DOCUMENT SECTION:
----

- Born: Morohoshi Daijirō 諸星 大二郎 July 6, 1949 (age 77) Karuizawa, Nagano Prefecture, Japan
- Other names: Morohoshi Yoshikage 諸星 義影
- Occupations: Manga artist, illustrator, writer
- Years active: 1970–present
- Known for: Yōkai Hunter, Saiyū Yōenden
- Awards: Tezuka Osamu Cultural Prize (2000)

= Daijiro Morohoshi =

Japanese manga artist

Daijiro Morohoshi (諸星 大二郎, Morohoshi Daijirō) is a Japanese manga artist.
He is well known for science fiction comics, allegorical comics and horror/mystery comics based on pseudohistory and folklore.
The indirect influence by Cthulhu Mythos also appears here and there in his works.

==Biography==
Morohoshi grew up in Adachi-ku, Tokyo.

----

MATERIAL PROVIDED:

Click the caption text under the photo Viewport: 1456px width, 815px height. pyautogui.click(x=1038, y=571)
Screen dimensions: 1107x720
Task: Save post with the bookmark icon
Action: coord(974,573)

----

WORK TO COMPLETE:
**1)** Copy the article on Daijiro Morohoshi from "Daijiro Morohoshi (諸星" up to and including "pseudohistory and folklore.", and switch "allegorical" to "symbolic".
**2)** Resume the article on Daijiro Morohoshi after its last sentence and keep writing it.
None of the material plays any part in what is asked here.

RESULTS OF THE TASKS:
**1)**
Daijiro Morohoshi (諸星 大二郎, Morohoshi Daijirō) is a Japanese manga artist.
He is well known for science fiction comics, symbolic comics and horror/mystery comics based on pseudohistory and folklore.

**2)**
After graduating from high school, he worked for the Tokyo metropolitan government for three years.

In 1970, Morohoshi made his professional debut with his short story "Junko Kyōkatsu" (ジュン子・恐喝, Junko, blackmail) in COM. In 1974, his short story "Seibutsu Toshi" (生物都市, Bio City) was selected in the 7th Tezuka Award. His breakthrough came in the same year, when he started publishing the series Yōkai Hunter (妖怪ハンター, Demon Hunter) in Weekly Shōnen Jump. He published Ankoku Shinwa (暗黒神話, Dark Myth) and Kōshi Ankokuden (孔子暗黒伝, Dark Biography of Confucius) in the same magazine afterwards. In 1979, he published the Mud Men series in Monthly Shōnen Champion Zōkan.

In 1983, he published Saiyū Yōenden (西遊妖猿伝, Journey to the West: Monster monkey's Commentary) (The Monkey King and other Chinese Legends) based on Journey to the West in Futabasha's Super Action. This work won him the grand prize of the fourth Tezuka Osamu Cultural Prize in 2000.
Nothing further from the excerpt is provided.